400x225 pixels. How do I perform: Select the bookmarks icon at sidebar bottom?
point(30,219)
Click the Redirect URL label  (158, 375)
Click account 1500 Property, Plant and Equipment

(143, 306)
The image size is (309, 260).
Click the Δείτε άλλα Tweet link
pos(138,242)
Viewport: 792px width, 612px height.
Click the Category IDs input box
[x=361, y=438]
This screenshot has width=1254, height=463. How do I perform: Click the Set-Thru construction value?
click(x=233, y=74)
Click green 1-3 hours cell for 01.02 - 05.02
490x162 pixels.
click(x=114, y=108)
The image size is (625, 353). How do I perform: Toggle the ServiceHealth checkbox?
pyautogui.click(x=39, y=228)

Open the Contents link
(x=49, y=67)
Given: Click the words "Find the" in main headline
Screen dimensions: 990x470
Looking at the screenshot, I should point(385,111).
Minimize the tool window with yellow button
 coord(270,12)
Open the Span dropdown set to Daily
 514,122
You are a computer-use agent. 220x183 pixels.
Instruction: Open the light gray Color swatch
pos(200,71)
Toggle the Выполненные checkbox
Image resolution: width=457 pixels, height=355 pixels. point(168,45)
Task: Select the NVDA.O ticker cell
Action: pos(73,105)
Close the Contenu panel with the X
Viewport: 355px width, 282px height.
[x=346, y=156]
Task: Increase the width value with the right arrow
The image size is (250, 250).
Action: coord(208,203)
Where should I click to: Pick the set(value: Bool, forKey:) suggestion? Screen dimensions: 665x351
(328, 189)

> _DO THIS_
Can you print the whole listing above again, line for line and word for word, with nothing changed?

> _FINAL RESULT_
400x225 pixels. How do I perform: Select the bookmarks icon at sidebar bottom?
point(30,219)
Click the Redirect URL label  (158, 375)
Click account 1500 Property, Plant and Equipment

(143, 306)
The image size is (309, 260).
Click the Δείτε άλλα Tweet link
pos(138,242)
Viewport: 792px width, 612px height.
Click the Category IDs input box
[x=361, y=438]
This screenshot has width=1254, height=463. How do I perform: Click the Set-Thru construction value?
click(x=233, y=74)
Click green 1-3 hours cell for 01.02 - 05.02
490x162 pixels.
click(x=114, y=108)
The image size is (625, 353). How do I perform: Toggle the ServiceHealth checkbox?
pyautogui.click(x=39, y=228)

Open the Contents link
(x=49, y=67)
Given: Click the words "Find the" in main headline
Screen dimensions: 990x470
Looking at the screenshot, I should point(385,111).
Minimize the tool window with yellow button
 coord(270,12)
Open the Span dropdown set to Daily
 514,122
You are a computer-use agent. 220x183 pixels.
Instruction: Open the light gray Color swatch
pos(200,71)
Toggle the Выполненные checkbox
Image resolution: width=457 pixels, height=355 pixels. point(168,45)
Task: Select the NVDA.O ticker cell
Action: pos(73,105)
Close the Contenu panel with the X
Viewport: 355px width, 282px height.
[x=346, y=156]
Task: Increase the width value with the right arrow
The image size is (250, 250).
Action: coord(208,203)
Where should I click to: Pick the set(value: Bool, forKey:) suggestion? Screen dimensions: 665x351
(328, 189)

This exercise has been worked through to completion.